John de los Angeles, AFSCME Local 3299 spokesperson, said the votes for the Patient Care Technical Unit’s strike were held on Tuesday and Wednesday.

“It is important to stress that this all comes down to job security,” de los Angeles said. “At the last (UC Board of) Regents meeting we made that very clear. We held this vote to let the university know that we are serious about this issue.”

De los Angeles said the vote represents the consent of the union’s full membership. The collective bargaining team is currently holding deliberations to determine when the strike will occur, de los Angeles added.

According to the AFSCME press release, UC’s Patient Care Technical Unit workers voted to authorize a strike because of the alleged outsourcing of jobs to contracting companies that pay workers less with fewer benefits.
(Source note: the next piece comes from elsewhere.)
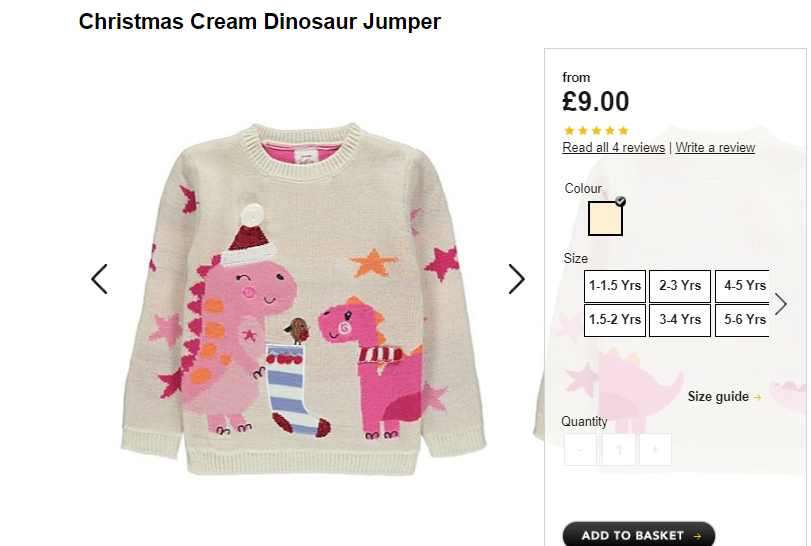Click the five-star rating icons
Image resolution: width=811 pixels, height=546 pixels.
coord(596,130)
“UC is trying to force workers to get by with much less than what’s necessary to provide for our families while lining the pockets of its top brass with excessive salaries, lavish perks, and secret slush funds,” said AFSCME Local 3299 President Kathryn Lybarger in the press release.
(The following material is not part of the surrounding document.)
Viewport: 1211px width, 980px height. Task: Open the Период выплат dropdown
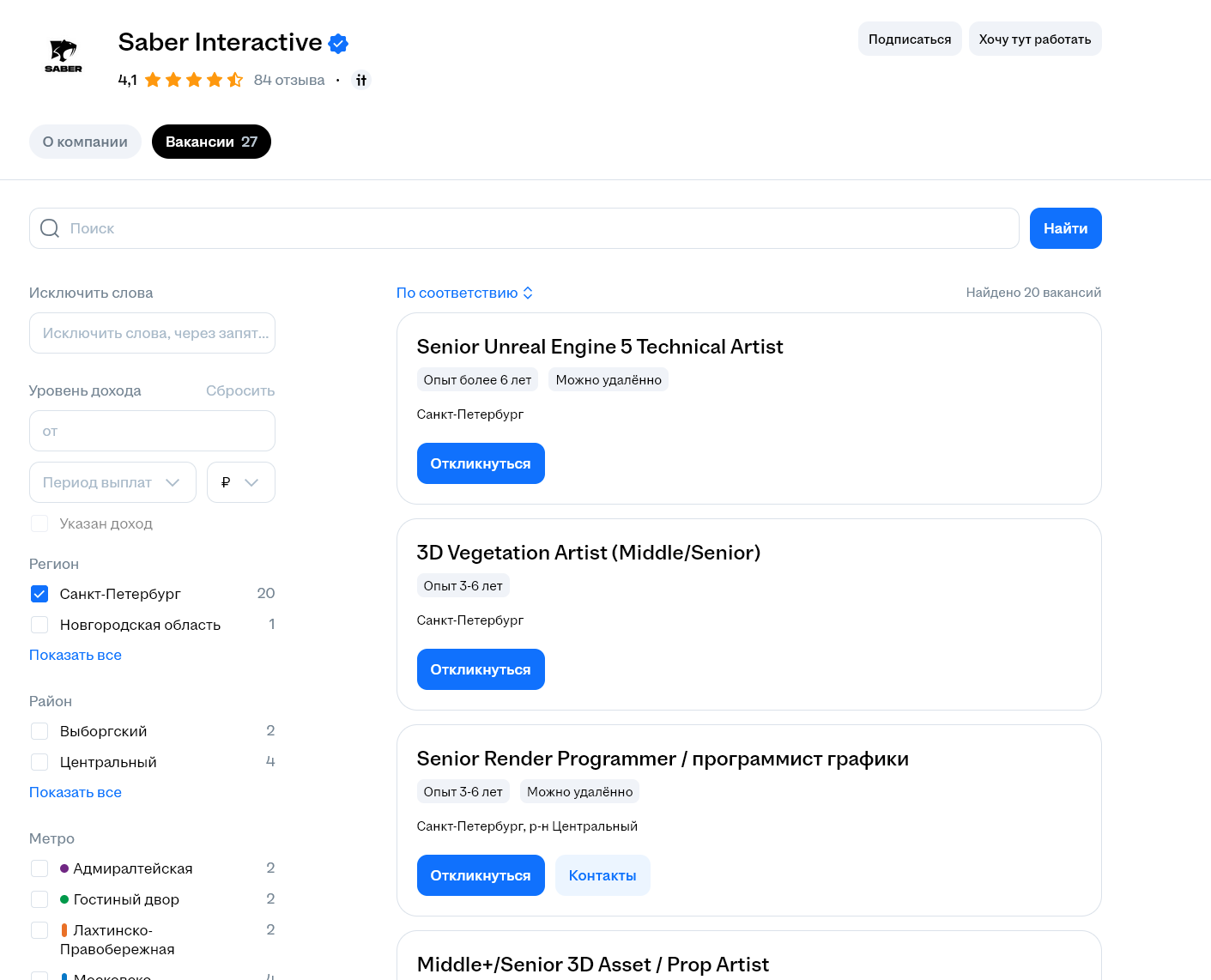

In May, AFSCME Local 3299 staged a strike in protest of the UC forcing contract terms that the union had rejected.

UC spokesperson Claire Doan said in an email that AFSCME leaders have been putting their agenda above the needs of patients, students, employees and the public by calling for another strike. Doan added that AFSCME leaders have not engaged in “constructive” means of communication and are using the threat of a strike as a “scare tactic.”
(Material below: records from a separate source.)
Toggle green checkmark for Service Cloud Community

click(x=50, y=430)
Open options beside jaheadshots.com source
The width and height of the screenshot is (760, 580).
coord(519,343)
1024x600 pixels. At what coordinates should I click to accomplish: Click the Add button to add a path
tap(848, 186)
“This approach already has cost UC service workers several thousand dollars’ worth of pay increases, limits on health insurance costs and other benefits,” Doan said in an email. “Union leaders refuse to allow their own members to vote on UC’s competitive contract offer, instead spending months threatening and now conducting a strike vote.”

According to Doan, the university’s priority is serving its communities, patients and students. She added that the university will do “everything possible” to lessen the impacts of the strike on UC campuses and medical centers.

Campus junior Leandra Ramlo said the campus employees are the ones who allow the campus to operate. Ramlo added that students are able to focus on their academics thanks to the workers, who act as the “engines that keep this place going.”

“If (the workers) didn’t come, I don’t know what this place would look like,” Ramlo said. “I feel like maybe students don’t realize how important they are, and only in their absence will people realize how vital they are.”